Ekurhuleni: The Making of an Urban Region

Author(s) Bonner, Philip and Nieftagodien, Noor.
Publisher Wits University Press
Year 2012

The former East Rand – the extensive urban region lying to the east of Johannesburg – has played a pivotal role in South Africa’s economic, social and political development. Ekurhuleni: The Making of an Urban Region is a fascinating and well-researched book that narrates the dramatic history of the region. Over the last century or so the area grew rapidly to become the country’s leading mining territory. It then evolved into South Africa’s manufacturing heartland.

Decades of economic growth attracted a booming population, for which the region was ill-prepared, resulting in squalid living conditions and considerable hardship. Ongoing social dislocation was another feature of the region, as the apartheid government sought to impose a stark pattern of spatial segregation on different social groups, with black community enclaves on the margin. Ekurhuleni experienced more forced removals than any other part of the country.

The white minority consistently sought to exploit and control other sections of society, fuelling social division and outbreaks of violent conflict. These struggles sometimes went beyond race to cultural, ethnic and national distinctions. The book describes how differences emerged within and between communities, and between different parts of government, especially the local and national authorities.
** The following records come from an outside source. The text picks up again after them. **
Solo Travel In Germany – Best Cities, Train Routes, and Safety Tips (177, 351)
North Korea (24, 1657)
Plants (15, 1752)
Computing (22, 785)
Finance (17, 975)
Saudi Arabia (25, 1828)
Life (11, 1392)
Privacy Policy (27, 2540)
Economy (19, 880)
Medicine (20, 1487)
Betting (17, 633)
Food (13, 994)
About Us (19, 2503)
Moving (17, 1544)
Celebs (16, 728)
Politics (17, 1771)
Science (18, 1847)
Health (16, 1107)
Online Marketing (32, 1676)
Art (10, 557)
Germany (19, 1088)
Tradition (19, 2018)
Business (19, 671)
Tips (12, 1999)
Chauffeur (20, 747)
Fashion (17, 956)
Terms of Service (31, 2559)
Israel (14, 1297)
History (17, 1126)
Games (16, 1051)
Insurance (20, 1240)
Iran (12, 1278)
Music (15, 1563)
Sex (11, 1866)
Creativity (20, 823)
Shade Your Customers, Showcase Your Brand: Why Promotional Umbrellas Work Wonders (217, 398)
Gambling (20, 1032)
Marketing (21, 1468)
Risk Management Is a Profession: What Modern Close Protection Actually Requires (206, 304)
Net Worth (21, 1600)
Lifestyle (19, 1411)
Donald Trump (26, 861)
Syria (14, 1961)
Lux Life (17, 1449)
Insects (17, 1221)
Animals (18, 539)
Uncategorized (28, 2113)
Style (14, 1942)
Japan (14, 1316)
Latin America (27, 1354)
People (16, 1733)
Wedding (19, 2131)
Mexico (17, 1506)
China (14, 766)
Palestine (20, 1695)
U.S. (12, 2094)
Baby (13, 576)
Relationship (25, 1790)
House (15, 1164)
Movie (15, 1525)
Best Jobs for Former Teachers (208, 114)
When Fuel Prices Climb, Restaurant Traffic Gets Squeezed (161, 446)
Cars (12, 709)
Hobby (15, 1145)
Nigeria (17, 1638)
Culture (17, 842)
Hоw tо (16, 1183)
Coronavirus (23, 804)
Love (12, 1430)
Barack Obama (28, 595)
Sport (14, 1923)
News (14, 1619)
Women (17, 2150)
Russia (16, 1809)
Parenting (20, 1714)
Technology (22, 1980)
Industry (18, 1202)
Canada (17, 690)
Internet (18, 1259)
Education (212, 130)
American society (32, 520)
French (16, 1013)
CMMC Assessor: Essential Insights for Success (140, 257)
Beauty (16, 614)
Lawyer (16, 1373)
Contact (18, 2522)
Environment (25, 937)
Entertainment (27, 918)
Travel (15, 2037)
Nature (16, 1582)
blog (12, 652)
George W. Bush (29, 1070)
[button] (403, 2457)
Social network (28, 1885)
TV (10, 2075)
Apartheid was not a monolithic, undifferentiated and unchanging project. Although heavily ideological in character, there were also pragmatic features of its development.
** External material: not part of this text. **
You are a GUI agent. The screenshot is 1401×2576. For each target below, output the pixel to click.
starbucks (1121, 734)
Moreover, subjugation and oppression usually provoked a counter-reaction, the strength and impact of which varied greatly over time. The most effective responses were achieved when community groups formed powerful alliances with trade unions and student organisations to oppose state injustices and to press for reforms. Political mobilisation in Ekurhuleni intensified during the 1970s and 1980s, and made a unique contribution to the ultimate collapse of apartheid and introduction of democracy.

Decades of brutal social engineering have left deep scars on the social and physical fabric of the region, including isolated townships and overcrowded informal settlements with appalling standards of living. The comprehensive reorganisation of local government in 2000 was intended to create the basis for spatial integration and resource redistribution by amalgamating the fragmented towns and transforming the decaying townships and destitute shack areas. However, this has proved to be more complicated than envisaged, so progress has been slow. The different towns of Ekurhuleni have a long tradition of competing with each other to attract investment and jobs, which inhibits cooperation.

Ekurhuleni metropolitan municipality covers an enormous territory and it remains a rather artificial administrative entity. It includes many localities with parochial identities and extensive informal settlements requiring costly infrastructure investment. It is one of South Africa’s most difficult metropolitan areas to govern precisely because of its dispersed character and the absence of a common identity or functional coherence. This book draws on original interviews with key figures in the political struggle and skillfully pulls together the existing literature. It is a very useful contribution to understanding the tortured history of this region and the complicated legacy facing the current administration.

Two themes are addressed rather briefly in the final chapters, but not given the attention they really deserve. First, there is limited discussion of current government policies which are tending to perpetuate and reinforce, rather than to counter-act, the region’s fragmentation and segregation, particularly the RDP housing programme which has created new dormitory settlements on cheap peripheral land. Second, de-industrialisation is having a profound effect on the region’s economy and society and threatening the hard-fought political gains. It is undermining the fragile stability of local communities and jeopardising the fundamental viability of the metro.

Professor Ivan Turok is the acting Executive Director in the Economic Performance and Development Unit of the HSRC. He is Honorary Professor at the Universities of Cape Town and Glasgow, and has a PhD in Economics, MSc in Planning and BSc in Geography.